** Task material **
+ + + + + + +
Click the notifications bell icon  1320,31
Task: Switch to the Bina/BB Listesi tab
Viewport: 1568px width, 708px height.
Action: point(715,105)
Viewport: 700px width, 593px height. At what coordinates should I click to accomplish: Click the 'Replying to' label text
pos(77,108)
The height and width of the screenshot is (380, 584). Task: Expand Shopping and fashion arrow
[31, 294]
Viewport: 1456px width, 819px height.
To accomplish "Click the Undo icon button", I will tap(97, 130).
+ + + + + + +
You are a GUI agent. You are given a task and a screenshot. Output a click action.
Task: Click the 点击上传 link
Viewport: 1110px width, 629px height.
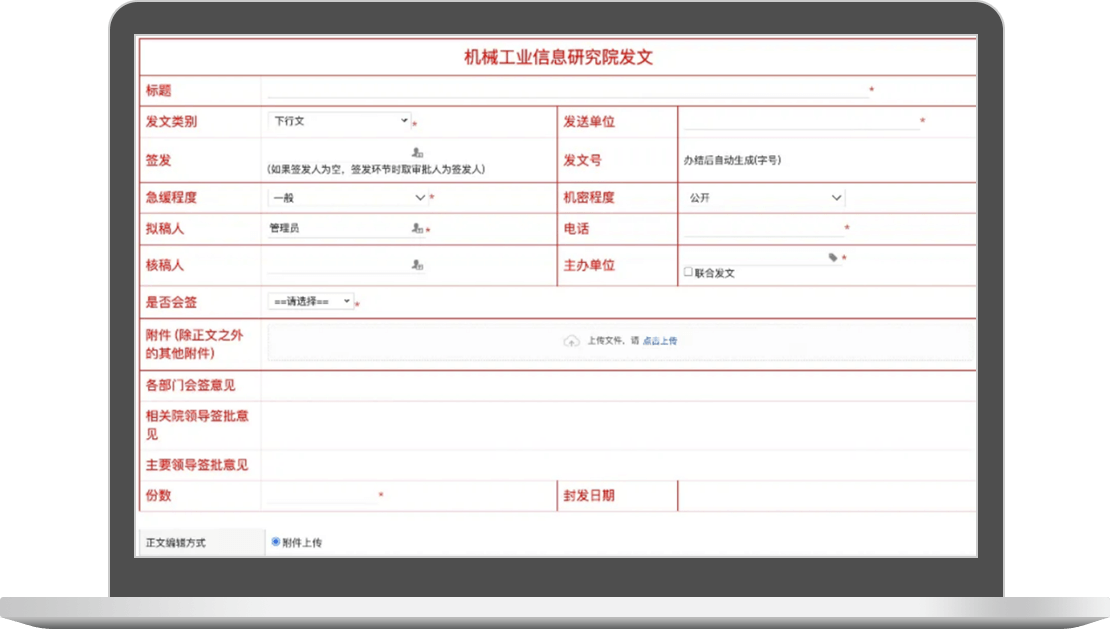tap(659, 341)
+ + + + + + +
** Stated exercise **
Reproduce every row from the one containing "Click the notifications" down to the one containing "will tap(97, 130).", inclusive, adding 36 to each coordinate in the answers and leaving all other numbers unchanged.

** Solution **
Click the notifications bell icon  1356,67
Task: Switch to the Bina/BB Listesi tab
Viewport: 1568px width, 708px height.
Action: point(751,141)
Viewport: 700px width, 593px height. At what coordinates should I click to accomplish: Click the 'Replying to' label text
pos(113,144)
The height and width of the screenshot is (380, 584). Task: Expand Shopping and fashion arrow
[67, 330]
Viewport: 1456px width, 819px height.
To accomplish "Click the Undo icon button", I will tap(133, 166).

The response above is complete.